Posted January. 10, 2002 09:26,   

한국어

The truth about the deliberate coordinated effort to cover-up the murders of Professor Choi Jong-Gil and Suzie Kim by government offices. Alternating between shock and anger, we confront the challenge of finding a way to deal with human rights criminals who use the power of the nation to violate human rights.

The reason why one murder in Hong Kong in 1987 should be covered up as an anti-state crime case has to do with the faulty intelligence gathering and unethical conduct of then leaders in the KCIA and the Ministry of Foreign Affairs. Although the press reports on this case last year raised questions about it and led to a police investigation, the National Intelligence Service (NIS) executives and deputy chief of the National Police Agency (NPA) colluded to stop the investigation.

The Suzie Kim case, which lay covered under a massive state protection, went through several twists and turns, and only now, after 15 years, are we closing in on the truth. Kim Seung-Il, former NIS executive, and Lee Moo-Young, former deputy chief of the NPA, face prosecution for this.

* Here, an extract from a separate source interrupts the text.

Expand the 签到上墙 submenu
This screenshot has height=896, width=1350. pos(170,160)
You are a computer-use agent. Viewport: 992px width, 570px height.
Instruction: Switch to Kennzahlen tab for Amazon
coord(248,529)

However, Chang Sae-Dong, former director of the KCIA, who was the central figure in covering up the Suzie Kim murder case, has escaped justice because the seven-year time limit for prosecution has long passed. This must certainly be mortifying to the family members who had to live with the stigma of harboring a spy for 15 hard years. The family members have decided, therefore, to start a petition campaign in order to bring Chang Sae-Dong to justice. There are crimes that cannot go unpunished, no matter how long of a time has passed, and a case like this where major governmental bodies were involved is one such crime.

NMDP`s Ham Seung-Hee is preparing to launch a petition drive in order to introduce a bill to eliminate the prosecution time limit so that willful crimes against humanity and society may not go unpunished.

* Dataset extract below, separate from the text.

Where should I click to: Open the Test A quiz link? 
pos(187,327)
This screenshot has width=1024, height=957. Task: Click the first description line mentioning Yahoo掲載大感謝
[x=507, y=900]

Although administrations change, the crimes of the past remain. Law and order will stand anew only when these crimes of the past are justly addressed. Accordingly, the task of uncovering the truth about past political crimes is important for guaranteeing human rights, justice, and the future of our collective life.

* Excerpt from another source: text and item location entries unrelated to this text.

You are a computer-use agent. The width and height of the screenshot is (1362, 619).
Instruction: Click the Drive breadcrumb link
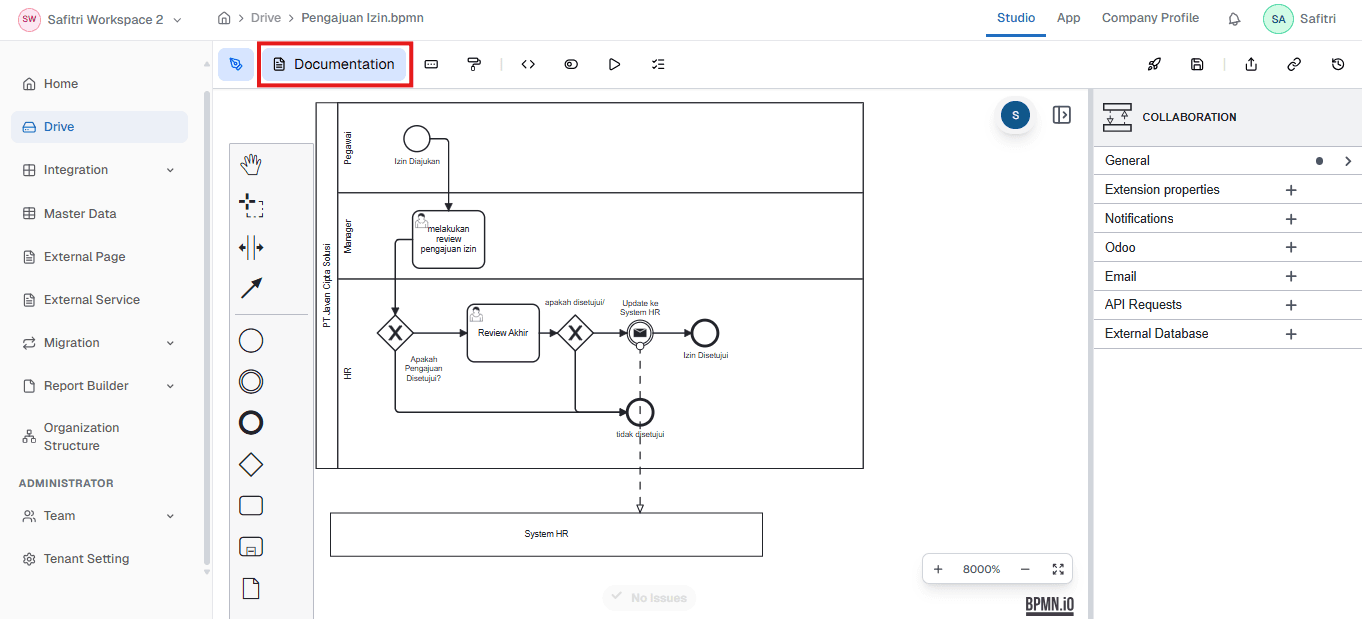[266, 18]
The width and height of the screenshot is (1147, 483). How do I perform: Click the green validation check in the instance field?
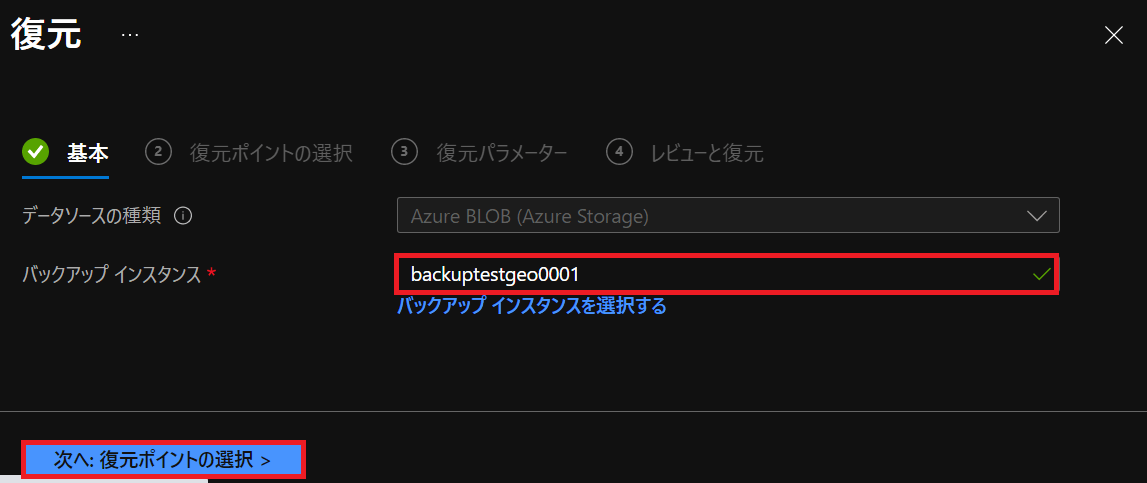(x=1041, y=275)
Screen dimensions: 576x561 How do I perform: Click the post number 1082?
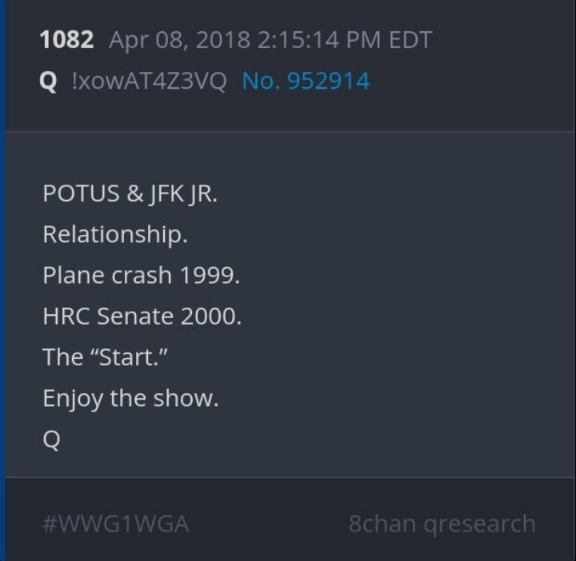click(x=66, y=39)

The problem is that time passes by swiftly while the search for the truth takes time. As more time passes, the crimes of the past go deeper underground and collective life goes on above. It is not an easy thing to dismantle the building standing on the ground in order to get to the truth hidden beneath it. Hence, lawmakers made a provision for a time limit on criminal prosecution in the interest of legal stability, and as a result crimes which happened over fifteen years ago cannot be indicted. It is an unfortunate thing, but it is customary for the criminals to benefit from this law in normal times.

The issue, however, is whether the protective shield of a time limit is legitimate in face of an extreme case where the state abused its power and committed a crime and whose injustice enrages us. Is it right to protect the confidentiality of criminals, who violated human rights by wielding political power, when the contradiction between legal stability and justice is so extreme?

When the past crimes of the Nazis were on trial in Germany, the legal scholar Gustaf Radbruch returning from exile stated, "In the case where the law of an unjust government violates justice to an intolerable degree, the unjust content of the law must be supplanted by justice." This formula gained new currency in 1990 during the German unification when hearings on past crimes committed by the state were taking place. A human rights crime that brings about greater injustice due to the time limit may annul the time limit, but it is possible to eliminate the time limit altogether or supplement it with exceptions. In French case law, the principle holds that `time limits do not apply to persons who cannot be validly prosecuted`.

We cannot hope for collective happiness and prosperity when distorted facts lie buried and people suffer unjustly. We must incline our ears to the voice of those who died unjustly in order to confront the horrible human rights violations that the state committed.